Tuesday, November 08, 2005

Back in Huntington, part XXIII

Another year, another visit to my home town. In the old days (circa 1995 or so), I tried to come back every November for an annual visit. The idea was to coincide the trip with good autumn weather and Thanksgiving, one of the better American holidays. Recent years have seen this skewed a bit, with my mom's death two years ago and the sale of our house the following September.

But now that there's no deep family tragedy or real estate sale to deal with, I seem to be getting back on schedule. We arrived in New York City this past Thursday, did two days of quick sightseeing, and are now in The Town Where It All Began For Our Friend Eric for another quickie, an overnight stay.

But now it's different. Huntington is no longer Home with a capital "H". The house is gone, sold to a yuppie couple with a nice car, a dog, and a tandem swing on the front yard (we passed by the place quickly in the rental car this afternoon). Mom's "not with us anymore", sis lives in Manhattan, Dad's on marriage #4 in Massachussetts and nearly all of my friends have moved away. I'm a visitor now, almost a tourist.

Like much of the US and the more developed chunks of Planet Earth, Huntington got rich while I was away. You don't see many wheezy old cars here anymore; everyone seems to be driving shiny new ones like the Tandem Swingers that bought our house. The buildings are clean and well-reconstructed, the streets lined with fresh red brick and nearly free of filth. The Huntington of my childhood was always a little gritty and worn down. Huntington 2005 looks like it won the lottery.

I'm not one of these boring people who moan about how The Old Days Were So Much Better. They weren't. My home town looks more attractive and feels more comfortable than it ever did. But it's funny and a little sad how the two of us have grown apart. Every block has some cutesy store selling little pottery things or frilly stationery or "native American artifacts." When did that start? Out of the hundreds of faces I see on the sidewalks and in the stores, only one or two look familiar.

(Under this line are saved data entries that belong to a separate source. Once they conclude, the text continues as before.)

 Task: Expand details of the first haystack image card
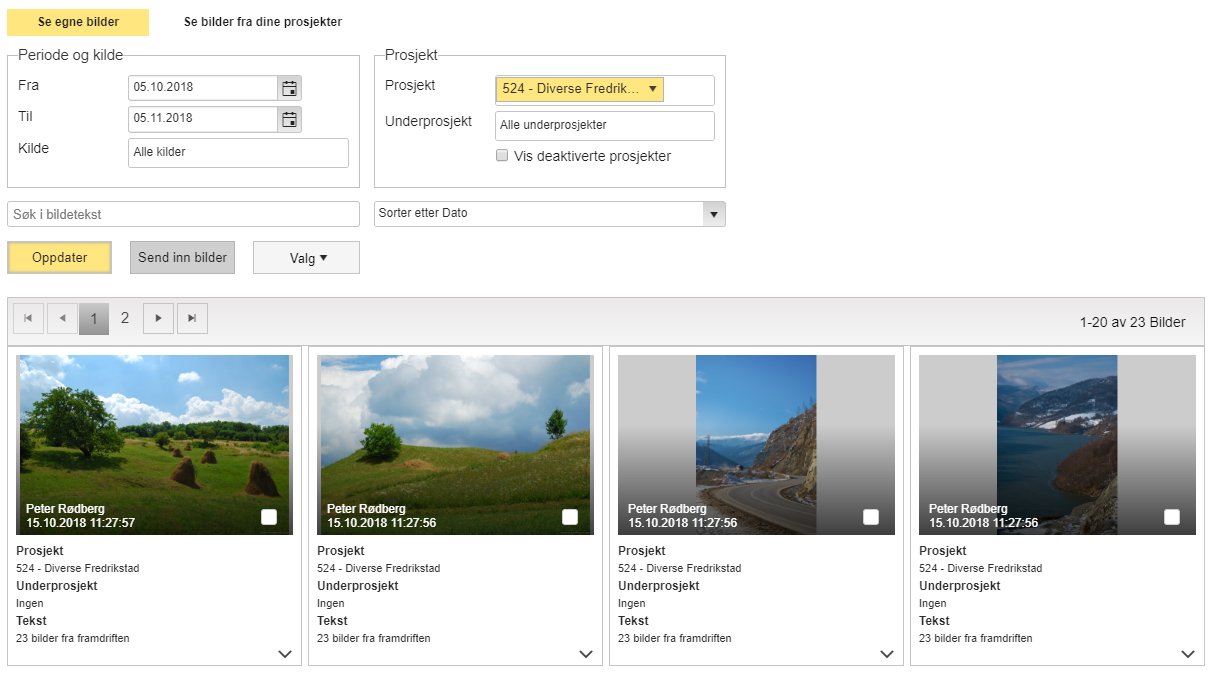coord(285,654)
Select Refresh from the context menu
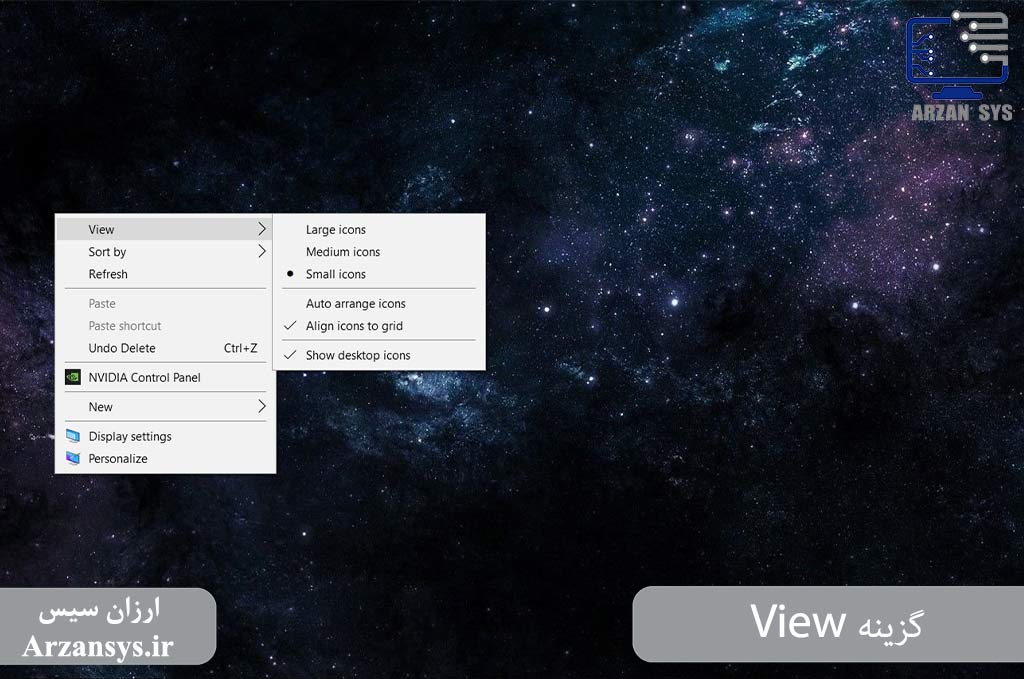Image resolution: width=1024 pixels, height=679 pixels. coord(165,274)
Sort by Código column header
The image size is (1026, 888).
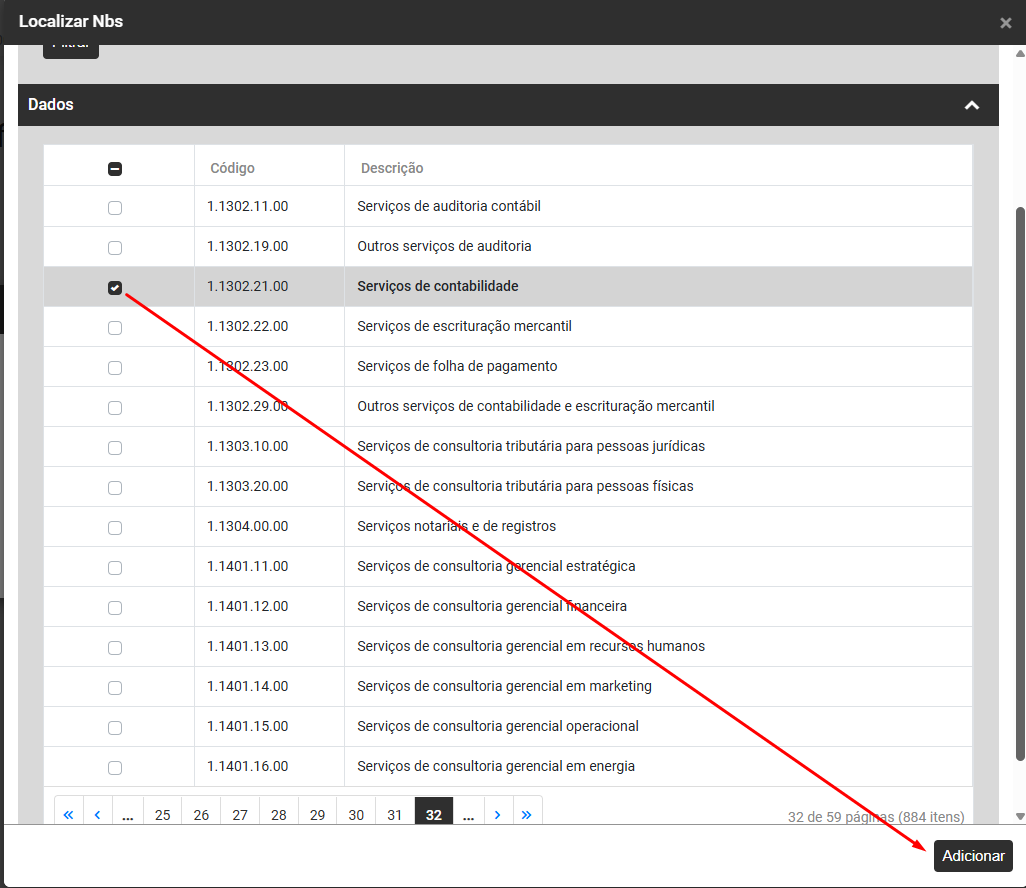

It might as well be Fairbanks, Alaska.

I'm glad I'm here, though. I like being in this place, whether as visitor, resident or conquering alien. In a way I can't explain and don't fully understand, it's good to be back and it feels right. I look forward to stopping in at least once a year, even if it is for just over a single calendar day. Tomorrow we leave again on the next stop of our American tour - back to Manhattan, then the following day (early! Dammit!) to Newark airport for our California flight. I'm looking forward to exploring a coast I've never seen...but I'm happy I could pass some time on the scrap of ground I know best.